Sometimes in the mornings, before the cacophony of traffic horns begin, it is possible to hear the squawking of birds, the bleating of goats, and even the voices of the fishermen barely a block away. If I sit very quietly, I can even make out the sounds of dry bristles crossing stone, as women all over town sweep streets and door-steps. The acrid smell of sea air mixes with fish, burning garbage, urine, dust, and damp towels - surprisingly not unpleasant, it is thick and lingers over the pavement like a hat. Soon the heat will burn most of these smells away, and only the most intense of them will linger and grow as the day continues.
I am back in Fort Cochin, taking a few days to relax by myself before I head back home to school, family, cold weather, responsibility - the real world.I've easily settled into the momentum of this lazy tourist town, and have managed not to let the Western tourists bother me too much. During the days I've ventured away from the center of things, explored, shopped, and at night I've come back to drink fresh lime/ginger sodas and play on the internet at cafes like this one, crowded with young Europeans, skyping, giggling, and facebooking in skimpy clothing, inappropriate for anyplace else in India but here.
I've happened upon a few really good places to eat; I ventured across the bay by ferry to Ernakulam a few times and had some really good, authentic Kerala thali, served on a banana leaf with the most delicious homemade curd (yogurt) I've ever had. I've visited and revisited two nearby veg hotels; one with consistently good dosa, chai, and a friendly waiter, the other with tasty sambar, loaded with green chilis, and spicy mango pickle. The latter is run by a gnarled old man who smiles at me through crooked teeth, and seems to spend most of his time angrily chasing goats away from the front of his shop with an empty plastic water bottle. I've even got some friendly banter going with a few of the local Kashmiri gift shop guys.

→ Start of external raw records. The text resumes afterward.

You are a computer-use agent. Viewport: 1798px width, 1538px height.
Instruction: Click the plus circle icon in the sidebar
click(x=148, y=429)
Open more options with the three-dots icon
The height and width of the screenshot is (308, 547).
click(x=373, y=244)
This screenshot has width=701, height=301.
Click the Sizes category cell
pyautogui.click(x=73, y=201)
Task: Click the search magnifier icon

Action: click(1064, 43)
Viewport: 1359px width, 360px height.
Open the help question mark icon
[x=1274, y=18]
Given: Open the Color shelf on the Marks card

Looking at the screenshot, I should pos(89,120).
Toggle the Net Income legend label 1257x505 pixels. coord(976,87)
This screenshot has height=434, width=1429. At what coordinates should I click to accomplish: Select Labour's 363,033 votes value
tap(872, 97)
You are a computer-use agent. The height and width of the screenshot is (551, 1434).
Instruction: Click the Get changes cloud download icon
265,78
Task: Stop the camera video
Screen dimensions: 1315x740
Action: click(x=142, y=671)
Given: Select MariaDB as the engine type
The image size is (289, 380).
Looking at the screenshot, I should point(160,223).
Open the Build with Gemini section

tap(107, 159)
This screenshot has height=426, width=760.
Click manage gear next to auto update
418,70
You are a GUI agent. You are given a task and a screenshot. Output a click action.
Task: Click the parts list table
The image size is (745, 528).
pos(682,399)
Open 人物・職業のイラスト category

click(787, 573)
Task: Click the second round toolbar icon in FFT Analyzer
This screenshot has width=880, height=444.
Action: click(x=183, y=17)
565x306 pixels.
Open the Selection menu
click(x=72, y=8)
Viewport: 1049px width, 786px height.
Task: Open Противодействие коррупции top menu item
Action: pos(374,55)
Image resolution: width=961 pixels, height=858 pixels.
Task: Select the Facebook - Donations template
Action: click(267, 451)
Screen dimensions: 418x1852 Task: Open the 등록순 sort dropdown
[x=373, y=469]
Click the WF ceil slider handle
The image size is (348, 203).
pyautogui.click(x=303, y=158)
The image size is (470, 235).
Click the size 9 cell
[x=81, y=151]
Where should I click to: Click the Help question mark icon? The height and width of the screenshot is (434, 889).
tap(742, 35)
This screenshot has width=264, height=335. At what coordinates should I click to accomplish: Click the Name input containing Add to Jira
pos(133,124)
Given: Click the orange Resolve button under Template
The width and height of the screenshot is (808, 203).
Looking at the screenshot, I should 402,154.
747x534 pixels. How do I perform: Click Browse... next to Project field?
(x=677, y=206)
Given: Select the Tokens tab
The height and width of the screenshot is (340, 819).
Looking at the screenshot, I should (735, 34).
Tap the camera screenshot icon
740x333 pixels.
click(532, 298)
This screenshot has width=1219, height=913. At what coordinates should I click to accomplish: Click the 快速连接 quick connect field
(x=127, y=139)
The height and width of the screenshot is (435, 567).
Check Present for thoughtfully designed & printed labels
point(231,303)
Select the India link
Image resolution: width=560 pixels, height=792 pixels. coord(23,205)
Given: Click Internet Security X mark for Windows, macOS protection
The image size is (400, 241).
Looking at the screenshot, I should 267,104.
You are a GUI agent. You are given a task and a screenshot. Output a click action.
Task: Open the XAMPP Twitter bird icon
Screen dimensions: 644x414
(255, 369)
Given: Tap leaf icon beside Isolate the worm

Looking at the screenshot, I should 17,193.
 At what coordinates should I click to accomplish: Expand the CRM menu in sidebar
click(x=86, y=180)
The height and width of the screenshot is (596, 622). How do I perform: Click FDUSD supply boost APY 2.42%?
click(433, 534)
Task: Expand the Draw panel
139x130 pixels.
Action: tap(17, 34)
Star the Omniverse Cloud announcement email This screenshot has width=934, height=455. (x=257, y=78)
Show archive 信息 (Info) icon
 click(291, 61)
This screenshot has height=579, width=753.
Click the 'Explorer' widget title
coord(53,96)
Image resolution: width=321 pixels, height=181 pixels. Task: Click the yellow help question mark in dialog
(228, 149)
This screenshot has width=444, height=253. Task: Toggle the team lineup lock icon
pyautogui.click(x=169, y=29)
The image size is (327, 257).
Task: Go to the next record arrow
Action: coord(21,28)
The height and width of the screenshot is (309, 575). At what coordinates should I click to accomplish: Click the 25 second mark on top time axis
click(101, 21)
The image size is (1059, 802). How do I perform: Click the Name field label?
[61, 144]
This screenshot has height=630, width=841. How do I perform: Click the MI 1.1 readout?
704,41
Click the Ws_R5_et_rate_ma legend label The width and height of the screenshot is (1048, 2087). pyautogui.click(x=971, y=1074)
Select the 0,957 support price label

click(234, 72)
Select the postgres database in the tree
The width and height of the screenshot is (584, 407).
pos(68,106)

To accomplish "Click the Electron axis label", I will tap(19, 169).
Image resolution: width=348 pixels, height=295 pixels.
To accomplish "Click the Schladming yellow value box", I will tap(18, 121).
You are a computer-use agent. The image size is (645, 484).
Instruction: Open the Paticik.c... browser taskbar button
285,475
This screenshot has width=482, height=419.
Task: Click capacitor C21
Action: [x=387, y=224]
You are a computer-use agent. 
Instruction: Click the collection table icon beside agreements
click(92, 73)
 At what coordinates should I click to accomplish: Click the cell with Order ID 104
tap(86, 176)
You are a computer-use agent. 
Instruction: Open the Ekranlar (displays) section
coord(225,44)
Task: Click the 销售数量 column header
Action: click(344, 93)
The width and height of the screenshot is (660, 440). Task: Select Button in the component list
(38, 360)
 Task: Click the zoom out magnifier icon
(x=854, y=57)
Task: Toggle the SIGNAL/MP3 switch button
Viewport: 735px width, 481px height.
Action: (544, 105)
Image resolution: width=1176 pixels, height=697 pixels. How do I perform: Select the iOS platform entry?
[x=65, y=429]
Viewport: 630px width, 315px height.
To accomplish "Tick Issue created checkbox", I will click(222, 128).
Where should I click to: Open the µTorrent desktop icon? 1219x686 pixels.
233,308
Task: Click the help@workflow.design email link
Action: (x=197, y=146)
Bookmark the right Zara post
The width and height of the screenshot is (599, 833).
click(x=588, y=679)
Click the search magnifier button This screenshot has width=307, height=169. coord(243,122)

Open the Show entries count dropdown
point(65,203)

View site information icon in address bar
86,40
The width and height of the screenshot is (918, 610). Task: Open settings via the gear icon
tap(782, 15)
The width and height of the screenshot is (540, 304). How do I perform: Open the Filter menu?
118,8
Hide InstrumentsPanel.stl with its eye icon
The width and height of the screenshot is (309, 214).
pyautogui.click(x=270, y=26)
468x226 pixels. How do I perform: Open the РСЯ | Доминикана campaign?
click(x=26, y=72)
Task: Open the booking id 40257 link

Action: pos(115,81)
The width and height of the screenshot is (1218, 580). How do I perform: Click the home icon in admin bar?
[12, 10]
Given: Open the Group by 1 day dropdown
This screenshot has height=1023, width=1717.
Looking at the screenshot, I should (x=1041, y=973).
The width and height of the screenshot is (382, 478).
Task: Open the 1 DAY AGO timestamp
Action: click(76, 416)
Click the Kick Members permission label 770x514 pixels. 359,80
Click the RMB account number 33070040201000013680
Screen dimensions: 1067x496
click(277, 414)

This afternoon, I went to the Jain temple in Mattancherry, and sat quietly in the peaceful, pigeon-filled garden of the temple courtyard. Jainism is an ancient, Indian religion that prescribes a path of non-violence towards all living beings. Its philosophy and practice emphasize the necessity of self-effort to move the soul towards divine consciousness and liberation. Apparently, it was the Jains that educated Ghandi in the concept of Ahimsa, the practice of non-violence. Something we might all benefit from studying further.
I have a very short time left here, and I'm drinking in as much as I can. I'm sure that just a few days in the bitterly cold streets of New York will make this sweltering backdrop of watercolored plaster and spices a feathery memory.
Seemingly everything about this country is a paradox: The country is as filled with natural beauty as it is with garbage. Cows and other animal life is sacred, but cats, goats, and dogs go hungry, cowering and scurrying between careening rickshaws and motorcycles. People are courteous and friendly, yet there is no sense of personal space, orderly conduct, waiting one's turn, or traffic rules. You will never hear someone say, "excuse me" if they have bumped into you or pushed you aside. But that very same person will say in the most archaic, and overly polite book English, "I hope that you are having blessings through the day, and that God brings you to your family with much safety and happiness."
One afternoon, while I was walking in Pondicherry, wearing a short sleeved T-shirt (something I've rarely done since then), a man walked up to me and, nodding toward my tattooed arm said: "Excuse me, Sir. Is it possible that I might capture your arm inside my camera?"